Ars-en-Ré, Küstendorf auf der Île de Ré, Frankreich.
Ars-en-Ré ist ein Hafendorf auf der Île de Ré mit etwa 250 Liegeplätzen in einem Gezeitenbecken, das durch einen Kanal mit dem Meer verbunden ist. Die Siedlung liegt zwischen Salzwiesen und wird von einer Schleuse geschützt, die den Wasserstand reguliert.
Das Dorf entstand als Handelshafen und wurde später zum Zentrum der Salzwirtschaft, was seinen wirtschaftlichen Wohlstand bis heute prägt. Die Kirche Saint-Étienne mit ihrem charakteristischen schwarzweißen Turm stammt aus dem 12. Jahrhundert und diente lange Zeit als Orientierungspunkt für Seeleute.
Die Salzproduktion prägt hier seit Generationen das tägliche Leben und die Landschaft, wobei Arbeiter in den flachen Becken nach traditionellen Methoden arbeiten. Man sieht überall die charakteristischen weißen und grauen Salzhügel, die wie kleine Berge in der flachen Sumpflandschaft wirken.
Der Ort ist am besten zu Fuß oder mit dem Fahrrad zu erkunden, da die engen Straßen und Wege zum Spazieren einladen. Es gibt ausreichend Parkplätze am Dorfrand und die meisten Geschäfte und Restaurants befinden sich in fußläufiger Nähe zum Hafen.

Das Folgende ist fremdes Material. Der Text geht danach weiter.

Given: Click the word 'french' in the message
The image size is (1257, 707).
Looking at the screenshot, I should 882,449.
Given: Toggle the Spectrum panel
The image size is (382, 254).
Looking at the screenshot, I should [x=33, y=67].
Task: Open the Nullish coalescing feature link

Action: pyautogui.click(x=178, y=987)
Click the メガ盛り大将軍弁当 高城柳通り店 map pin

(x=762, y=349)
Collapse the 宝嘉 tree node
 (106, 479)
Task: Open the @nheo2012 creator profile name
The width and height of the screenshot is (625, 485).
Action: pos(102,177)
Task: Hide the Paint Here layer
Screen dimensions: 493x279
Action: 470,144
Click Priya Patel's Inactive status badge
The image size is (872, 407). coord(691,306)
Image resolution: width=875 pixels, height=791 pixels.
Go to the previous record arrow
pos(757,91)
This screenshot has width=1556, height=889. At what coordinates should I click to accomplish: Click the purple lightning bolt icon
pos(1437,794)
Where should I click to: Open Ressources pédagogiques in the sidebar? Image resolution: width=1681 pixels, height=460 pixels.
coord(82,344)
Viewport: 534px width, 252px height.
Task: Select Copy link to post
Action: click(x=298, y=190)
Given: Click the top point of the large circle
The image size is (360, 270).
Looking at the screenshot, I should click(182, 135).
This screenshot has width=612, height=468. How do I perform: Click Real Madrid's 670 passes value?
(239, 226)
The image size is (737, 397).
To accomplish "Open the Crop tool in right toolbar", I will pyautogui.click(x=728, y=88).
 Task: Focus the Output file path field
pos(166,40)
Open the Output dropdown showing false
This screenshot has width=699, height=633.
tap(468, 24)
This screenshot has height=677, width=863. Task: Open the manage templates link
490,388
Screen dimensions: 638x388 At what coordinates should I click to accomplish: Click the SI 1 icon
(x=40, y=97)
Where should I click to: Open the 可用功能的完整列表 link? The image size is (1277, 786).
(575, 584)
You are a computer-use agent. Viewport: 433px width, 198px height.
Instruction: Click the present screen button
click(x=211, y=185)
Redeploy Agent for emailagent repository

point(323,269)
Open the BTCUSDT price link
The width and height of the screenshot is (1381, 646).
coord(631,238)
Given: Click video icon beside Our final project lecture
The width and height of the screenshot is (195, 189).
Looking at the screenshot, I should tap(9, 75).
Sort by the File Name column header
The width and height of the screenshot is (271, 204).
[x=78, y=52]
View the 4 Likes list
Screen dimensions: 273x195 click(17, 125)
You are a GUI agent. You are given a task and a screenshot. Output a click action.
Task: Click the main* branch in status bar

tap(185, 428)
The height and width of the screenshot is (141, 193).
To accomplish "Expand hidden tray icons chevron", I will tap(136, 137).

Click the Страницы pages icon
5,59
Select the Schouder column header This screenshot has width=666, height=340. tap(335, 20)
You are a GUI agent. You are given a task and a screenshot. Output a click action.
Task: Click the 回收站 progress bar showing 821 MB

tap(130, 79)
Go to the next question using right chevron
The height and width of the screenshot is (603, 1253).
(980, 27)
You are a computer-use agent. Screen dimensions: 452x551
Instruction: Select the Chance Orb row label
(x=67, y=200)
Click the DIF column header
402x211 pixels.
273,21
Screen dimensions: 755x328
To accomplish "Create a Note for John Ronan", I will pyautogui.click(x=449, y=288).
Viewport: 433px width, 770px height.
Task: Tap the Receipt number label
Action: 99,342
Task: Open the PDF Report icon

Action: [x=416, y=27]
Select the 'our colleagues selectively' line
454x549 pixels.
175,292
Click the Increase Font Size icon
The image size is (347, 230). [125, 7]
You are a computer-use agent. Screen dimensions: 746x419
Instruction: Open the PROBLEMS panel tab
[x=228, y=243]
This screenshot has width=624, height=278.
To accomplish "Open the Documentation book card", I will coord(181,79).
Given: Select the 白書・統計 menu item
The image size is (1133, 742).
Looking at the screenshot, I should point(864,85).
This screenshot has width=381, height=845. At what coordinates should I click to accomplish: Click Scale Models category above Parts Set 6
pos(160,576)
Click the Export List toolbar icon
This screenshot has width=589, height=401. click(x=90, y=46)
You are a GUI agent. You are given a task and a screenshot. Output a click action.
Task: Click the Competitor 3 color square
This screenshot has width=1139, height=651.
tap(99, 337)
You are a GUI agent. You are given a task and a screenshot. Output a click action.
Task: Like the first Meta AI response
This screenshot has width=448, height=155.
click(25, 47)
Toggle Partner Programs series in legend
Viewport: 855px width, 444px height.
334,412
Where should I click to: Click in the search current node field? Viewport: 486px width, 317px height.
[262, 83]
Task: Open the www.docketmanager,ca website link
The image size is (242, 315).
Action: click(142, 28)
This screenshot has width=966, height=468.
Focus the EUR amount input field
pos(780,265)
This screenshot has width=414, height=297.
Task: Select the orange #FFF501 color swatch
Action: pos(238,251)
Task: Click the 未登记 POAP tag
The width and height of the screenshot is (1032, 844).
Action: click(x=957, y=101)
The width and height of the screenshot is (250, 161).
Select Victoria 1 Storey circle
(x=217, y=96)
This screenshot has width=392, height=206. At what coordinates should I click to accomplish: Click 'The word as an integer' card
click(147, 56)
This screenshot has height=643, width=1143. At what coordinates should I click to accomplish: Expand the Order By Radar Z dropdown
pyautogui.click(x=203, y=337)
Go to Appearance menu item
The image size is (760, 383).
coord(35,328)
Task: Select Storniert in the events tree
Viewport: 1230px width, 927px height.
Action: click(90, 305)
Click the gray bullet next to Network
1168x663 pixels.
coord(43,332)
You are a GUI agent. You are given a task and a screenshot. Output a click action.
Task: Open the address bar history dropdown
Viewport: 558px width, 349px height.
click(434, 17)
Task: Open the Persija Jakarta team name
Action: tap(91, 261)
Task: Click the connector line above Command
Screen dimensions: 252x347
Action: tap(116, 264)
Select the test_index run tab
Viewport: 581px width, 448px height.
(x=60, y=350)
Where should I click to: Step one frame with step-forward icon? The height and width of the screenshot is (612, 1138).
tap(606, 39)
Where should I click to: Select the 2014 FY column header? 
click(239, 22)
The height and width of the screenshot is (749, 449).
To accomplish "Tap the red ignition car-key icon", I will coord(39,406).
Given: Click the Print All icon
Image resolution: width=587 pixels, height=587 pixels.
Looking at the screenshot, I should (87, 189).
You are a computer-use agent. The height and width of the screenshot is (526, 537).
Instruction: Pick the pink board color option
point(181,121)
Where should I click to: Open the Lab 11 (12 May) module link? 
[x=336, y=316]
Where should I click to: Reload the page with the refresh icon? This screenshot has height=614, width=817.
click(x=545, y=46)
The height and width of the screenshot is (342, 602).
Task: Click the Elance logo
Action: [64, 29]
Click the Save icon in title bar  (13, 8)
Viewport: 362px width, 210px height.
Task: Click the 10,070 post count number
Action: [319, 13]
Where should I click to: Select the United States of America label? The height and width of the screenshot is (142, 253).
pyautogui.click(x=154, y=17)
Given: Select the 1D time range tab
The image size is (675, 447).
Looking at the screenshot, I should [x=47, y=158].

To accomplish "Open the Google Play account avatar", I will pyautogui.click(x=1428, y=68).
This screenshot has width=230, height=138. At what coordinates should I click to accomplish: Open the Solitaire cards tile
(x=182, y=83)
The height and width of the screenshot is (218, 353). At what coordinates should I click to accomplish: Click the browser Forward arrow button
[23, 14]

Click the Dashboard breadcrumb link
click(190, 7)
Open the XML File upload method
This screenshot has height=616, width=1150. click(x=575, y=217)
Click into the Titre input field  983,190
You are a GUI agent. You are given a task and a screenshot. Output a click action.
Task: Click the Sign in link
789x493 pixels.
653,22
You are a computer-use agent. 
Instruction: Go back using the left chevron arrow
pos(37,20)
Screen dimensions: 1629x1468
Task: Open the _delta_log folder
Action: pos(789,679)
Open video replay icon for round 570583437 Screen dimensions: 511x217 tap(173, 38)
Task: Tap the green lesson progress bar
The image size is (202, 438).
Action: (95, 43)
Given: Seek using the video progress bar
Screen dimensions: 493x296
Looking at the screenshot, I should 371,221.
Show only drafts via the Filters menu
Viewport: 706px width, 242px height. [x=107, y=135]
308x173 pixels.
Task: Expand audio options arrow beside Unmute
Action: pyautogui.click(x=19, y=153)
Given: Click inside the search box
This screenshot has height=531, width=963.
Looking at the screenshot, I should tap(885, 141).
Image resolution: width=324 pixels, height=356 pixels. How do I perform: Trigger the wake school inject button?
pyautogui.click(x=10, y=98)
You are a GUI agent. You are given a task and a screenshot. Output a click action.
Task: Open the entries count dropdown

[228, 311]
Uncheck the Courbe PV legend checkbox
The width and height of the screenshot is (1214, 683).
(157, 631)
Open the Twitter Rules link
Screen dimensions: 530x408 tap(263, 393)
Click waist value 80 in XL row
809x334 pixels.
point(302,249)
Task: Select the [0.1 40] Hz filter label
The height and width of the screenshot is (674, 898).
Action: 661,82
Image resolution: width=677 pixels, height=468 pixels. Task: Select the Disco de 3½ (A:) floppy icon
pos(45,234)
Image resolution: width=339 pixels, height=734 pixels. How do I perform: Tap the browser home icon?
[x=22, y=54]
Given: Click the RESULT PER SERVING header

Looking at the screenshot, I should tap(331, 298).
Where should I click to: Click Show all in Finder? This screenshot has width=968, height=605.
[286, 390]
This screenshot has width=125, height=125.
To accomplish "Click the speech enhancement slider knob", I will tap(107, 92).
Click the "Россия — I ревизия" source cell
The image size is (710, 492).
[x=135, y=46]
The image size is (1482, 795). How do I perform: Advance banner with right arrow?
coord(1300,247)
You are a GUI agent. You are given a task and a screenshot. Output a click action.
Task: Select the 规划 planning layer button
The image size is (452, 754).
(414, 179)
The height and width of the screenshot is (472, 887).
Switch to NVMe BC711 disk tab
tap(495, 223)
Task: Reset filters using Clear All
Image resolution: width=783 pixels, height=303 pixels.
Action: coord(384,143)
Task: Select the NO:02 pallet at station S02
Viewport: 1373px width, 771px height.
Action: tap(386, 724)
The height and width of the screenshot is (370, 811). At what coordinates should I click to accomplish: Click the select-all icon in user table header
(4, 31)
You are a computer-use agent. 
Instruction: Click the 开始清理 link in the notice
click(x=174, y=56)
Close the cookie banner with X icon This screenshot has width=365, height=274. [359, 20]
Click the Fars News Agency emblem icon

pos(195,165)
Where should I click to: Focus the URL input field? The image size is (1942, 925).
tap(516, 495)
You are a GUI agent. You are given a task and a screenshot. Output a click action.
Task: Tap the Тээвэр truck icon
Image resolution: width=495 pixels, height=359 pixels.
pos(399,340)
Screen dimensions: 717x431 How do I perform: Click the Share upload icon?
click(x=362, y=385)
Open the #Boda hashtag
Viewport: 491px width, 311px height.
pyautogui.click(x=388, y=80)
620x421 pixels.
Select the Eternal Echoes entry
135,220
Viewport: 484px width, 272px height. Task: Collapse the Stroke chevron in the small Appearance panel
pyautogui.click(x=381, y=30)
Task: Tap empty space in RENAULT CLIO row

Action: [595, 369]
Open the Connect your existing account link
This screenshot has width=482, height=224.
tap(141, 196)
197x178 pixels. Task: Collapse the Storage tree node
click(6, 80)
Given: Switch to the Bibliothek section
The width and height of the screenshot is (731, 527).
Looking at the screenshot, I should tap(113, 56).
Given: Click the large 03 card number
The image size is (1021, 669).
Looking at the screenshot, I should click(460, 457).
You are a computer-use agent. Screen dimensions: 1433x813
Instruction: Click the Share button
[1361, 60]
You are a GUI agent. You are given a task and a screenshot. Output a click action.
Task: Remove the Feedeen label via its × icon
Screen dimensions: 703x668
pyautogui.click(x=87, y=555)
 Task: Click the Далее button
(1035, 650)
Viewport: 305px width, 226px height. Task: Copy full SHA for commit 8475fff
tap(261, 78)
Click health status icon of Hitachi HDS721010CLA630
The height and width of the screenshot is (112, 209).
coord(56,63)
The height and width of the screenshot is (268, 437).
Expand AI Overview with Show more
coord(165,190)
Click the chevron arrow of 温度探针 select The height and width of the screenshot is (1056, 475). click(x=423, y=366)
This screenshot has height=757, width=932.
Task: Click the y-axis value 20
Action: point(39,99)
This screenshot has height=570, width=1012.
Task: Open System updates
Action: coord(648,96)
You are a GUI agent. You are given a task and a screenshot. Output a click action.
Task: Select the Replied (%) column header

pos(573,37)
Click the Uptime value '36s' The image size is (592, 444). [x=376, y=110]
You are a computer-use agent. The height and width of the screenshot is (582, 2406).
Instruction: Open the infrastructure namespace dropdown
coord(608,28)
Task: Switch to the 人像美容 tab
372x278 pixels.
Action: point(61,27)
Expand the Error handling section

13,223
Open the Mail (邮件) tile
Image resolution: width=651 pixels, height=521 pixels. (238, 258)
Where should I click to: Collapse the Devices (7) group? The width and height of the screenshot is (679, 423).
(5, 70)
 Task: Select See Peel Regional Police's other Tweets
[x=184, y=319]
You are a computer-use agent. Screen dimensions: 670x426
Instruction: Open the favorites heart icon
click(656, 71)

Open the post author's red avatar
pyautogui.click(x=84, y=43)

Die angrenzende Naturschutzzone Lilleau des Niges bewahrt ein wichtiges Feuchtgebiet mit seltenen Vogelarten, die regelmäßig beobachtet werden können. Dieses Reservat zeigt, wie Salzmarschen vielen Lebewesen Raum bieten und nicht nur wirtschaftlich, sondern auch ökologisch wertvoll sind.